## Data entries
* * * * *
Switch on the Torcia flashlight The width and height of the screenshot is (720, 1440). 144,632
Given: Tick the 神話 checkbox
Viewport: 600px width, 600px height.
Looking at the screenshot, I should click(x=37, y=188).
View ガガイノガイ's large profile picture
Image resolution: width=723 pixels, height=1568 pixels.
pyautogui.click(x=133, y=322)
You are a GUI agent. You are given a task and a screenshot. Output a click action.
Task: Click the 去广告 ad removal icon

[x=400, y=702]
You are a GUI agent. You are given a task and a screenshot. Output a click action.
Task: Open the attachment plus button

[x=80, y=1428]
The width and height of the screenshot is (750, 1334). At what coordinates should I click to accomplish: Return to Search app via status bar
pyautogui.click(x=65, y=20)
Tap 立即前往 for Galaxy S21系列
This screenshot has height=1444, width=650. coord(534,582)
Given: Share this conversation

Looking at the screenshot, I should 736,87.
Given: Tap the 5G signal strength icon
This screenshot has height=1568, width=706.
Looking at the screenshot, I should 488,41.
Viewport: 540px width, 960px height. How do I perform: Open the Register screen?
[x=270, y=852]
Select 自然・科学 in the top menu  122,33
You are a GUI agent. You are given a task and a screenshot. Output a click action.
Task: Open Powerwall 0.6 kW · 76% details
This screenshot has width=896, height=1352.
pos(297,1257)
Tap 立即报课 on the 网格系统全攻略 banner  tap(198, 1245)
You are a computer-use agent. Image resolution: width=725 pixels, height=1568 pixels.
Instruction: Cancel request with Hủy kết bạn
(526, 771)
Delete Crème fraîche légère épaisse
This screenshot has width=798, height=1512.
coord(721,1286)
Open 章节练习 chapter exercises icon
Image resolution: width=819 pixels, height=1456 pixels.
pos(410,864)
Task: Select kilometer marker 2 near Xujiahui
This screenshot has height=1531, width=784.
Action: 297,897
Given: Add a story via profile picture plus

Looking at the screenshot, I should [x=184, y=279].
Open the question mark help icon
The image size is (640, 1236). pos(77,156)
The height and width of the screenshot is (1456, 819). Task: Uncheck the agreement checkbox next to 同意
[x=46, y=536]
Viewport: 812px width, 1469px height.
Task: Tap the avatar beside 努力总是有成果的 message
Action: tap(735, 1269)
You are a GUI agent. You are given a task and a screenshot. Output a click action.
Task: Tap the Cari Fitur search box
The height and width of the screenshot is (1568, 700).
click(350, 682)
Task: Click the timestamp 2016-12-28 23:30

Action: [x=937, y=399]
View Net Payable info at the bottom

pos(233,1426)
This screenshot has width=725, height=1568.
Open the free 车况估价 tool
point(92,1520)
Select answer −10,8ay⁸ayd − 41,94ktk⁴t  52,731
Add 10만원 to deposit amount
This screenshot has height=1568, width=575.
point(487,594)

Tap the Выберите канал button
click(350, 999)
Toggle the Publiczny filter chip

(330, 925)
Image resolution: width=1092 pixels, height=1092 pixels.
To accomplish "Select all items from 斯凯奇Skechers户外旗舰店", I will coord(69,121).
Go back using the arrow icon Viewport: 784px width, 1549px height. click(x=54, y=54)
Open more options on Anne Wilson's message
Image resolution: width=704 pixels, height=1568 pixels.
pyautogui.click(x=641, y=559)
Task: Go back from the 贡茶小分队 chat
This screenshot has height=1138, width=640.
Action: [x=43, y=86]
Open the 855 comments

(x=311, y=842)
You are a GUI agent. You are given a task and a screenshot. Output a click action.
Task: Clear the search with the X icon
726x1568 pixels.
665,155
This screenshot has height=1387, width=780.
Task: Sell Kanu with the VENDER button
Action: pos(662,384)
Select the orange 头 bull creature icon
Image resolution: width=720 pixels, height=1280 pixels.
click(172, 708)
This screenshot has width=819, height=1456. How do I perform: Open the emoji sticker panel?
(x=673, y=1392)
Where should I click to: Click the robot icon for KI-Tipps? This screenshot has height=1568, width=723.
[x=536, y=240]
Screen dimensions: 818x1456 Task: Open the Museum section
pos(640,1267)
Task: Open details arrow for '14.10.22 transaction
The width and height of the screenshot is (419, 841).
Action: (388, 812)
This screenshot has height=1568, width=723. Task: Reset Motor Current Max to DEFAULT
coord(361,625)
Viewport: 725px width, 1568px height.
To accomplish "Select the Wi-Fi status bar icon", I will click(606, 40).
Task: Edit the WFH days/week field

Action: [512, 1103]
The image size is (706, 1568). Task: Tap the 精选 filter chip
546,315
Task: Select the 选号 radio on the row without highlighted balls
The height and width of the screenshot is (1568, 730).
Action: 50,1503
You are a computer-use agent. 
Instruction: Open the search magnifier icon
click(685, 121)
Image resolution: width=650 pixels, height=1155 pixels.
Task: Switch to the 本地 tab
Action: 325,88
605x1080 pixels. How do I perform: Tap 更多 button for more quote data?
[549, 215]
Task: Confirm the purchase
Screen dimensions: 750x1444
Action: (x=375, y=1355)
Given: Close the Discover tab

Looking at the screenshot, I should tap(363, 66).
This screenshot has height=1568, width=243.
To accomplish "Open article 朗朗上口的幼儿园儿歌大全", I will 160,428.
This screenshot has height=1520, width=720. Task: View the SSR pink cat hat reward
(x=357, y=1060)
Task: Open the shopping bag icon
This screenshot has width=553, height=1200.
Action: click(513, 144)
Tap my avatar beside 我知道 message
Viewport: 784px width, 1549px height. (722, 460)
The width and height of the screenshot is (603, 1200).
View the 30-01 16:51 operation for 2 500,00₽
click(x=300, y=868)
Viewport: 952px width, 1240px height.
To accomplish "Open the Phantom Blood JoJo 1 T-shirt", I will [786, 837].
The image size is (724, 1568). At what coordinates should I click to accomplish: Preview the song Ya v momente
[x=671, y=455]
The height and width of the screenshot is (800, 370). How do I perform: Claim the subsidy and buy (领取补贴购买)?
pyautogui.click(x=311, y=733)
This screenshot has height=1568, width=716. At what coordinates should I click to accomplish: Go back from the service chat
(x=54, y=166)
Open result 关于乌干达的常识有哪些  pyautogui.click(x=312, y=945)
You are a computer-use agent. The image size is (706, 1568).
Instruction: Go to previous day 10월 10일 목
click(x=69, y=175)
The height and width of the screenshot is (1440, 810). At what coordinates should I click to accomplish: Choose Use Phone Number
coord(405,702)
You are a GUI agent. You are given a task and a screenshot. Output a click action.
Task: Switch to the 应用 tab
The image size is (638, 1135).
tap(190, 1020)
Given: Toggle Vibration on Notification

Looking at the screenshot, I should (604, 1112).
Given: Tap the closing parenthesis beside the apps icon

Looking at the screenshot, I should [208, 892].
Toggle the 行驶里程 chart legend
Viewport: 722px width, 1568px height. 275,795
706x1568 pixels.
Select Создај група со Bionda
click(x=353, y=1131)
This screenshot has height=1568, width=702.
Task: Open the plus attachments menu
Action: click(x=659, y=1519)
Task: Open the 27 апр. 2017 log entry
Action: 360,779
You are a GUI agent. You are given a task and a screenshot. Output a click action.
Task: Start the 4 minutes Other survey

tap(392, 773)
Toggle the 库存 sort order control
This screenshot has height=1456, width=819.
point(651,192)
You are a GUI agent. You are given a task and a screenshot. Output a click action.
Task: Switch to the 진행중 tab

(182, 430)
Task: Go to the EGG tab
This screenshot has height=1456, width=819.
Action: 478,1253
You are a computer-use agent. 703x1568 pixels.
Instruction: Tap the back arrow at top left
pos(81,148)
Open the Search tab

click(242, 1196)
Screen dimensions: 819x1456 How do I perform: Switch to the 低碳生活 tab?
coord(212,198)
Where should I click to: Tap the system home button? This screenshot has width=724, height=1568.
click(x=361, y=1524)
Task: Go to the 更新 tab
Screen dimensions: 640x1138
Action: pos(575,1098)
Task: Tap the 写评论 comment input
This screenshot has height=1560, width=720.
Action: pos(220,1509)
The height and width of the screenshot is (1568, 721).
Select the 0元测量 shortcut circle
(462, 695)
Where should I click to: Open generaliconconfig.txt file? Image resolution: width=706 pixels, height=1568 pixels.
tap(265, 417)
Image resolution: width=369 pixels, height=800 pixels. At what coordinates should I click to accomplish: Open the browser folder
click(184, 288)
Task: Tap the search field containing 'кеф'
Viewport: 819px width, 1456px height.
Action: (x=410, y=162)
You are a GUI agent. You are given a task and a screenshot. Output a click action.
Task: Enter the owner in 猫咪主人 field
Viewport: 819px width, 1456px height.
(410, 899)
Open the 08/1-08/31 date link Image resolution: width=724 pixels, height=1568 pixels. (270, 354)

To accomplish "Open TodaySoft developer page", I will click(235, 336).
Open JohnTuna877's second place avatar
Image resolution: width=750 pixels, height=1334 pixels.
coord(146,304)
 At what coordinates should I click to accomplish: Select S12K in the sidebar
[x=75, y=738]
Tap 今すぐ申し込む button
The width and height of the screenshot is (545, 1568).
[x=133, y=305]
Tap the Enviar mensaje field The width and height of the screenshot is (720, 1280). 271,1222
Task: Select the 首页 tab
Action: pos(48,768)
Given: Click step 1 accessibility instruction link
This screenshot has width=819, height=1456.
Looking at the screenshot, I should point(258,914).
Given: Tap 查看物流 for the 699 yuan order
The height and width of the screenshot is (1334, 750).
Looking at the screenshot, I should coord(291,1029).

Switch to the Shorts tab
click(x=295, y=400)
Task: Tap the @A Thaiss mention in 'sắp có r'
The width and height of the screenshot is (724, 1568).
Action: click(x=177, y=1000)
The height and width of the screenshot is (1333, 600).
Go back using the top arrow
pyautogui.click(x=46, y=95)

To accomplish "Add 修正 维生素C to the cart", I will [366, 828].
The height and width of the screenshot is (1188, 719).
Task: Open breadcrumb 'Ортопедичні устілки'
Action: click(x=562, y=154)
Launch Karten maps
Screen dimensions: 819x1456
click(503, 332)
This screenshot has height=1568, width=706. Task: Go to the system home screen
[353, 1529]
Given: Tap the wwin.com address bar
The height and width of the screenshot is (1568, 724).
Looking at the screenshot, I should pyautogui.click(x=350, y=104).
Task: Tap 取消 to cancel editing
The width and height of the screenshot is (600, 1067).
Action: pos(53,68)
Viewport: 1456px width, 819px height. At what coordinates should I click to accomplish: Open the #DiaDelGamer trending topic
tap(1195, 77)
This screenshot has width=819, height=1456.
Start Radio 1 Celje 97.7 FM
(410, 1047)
* * * * *
## What the task requires
Update the records from the line containing "The width and height of the screenshot is (603, 1200)." through the line containing "Open result 关于乌干达的常识有哪些", inclusive, replacing "Open" with "Launch" and leaving everything else unchanged.

## Answer for this exercise
The width and height of the screenshot is (603, 1200).
View the 30-01 16:51 operation for 2 500,00₽
click(x=300, y=868)
Viewport: 952px width, 1240px height.
To accomplish "Launch the Phantom Blood JoJo 1 T-shirt", I will [786, 837].
The image size is (724, 1568). At what coordinates should I click to accomplish: Preview the song Ya v momente
[x=671, y=455]
The height and width of the screenshot is (800, 370). How do I perform: Claim the subsidy and buy (领取补贴购买)?
pyautogui.click(x=311, y=733)
This screenshot has height=1568, width=716. At what coordinates should I click to accomplish: Go back from the service chat
(x=54, y=166)
Launch result 关于乌干达的常识有哪些  pyautogui.click(x=312, y=945)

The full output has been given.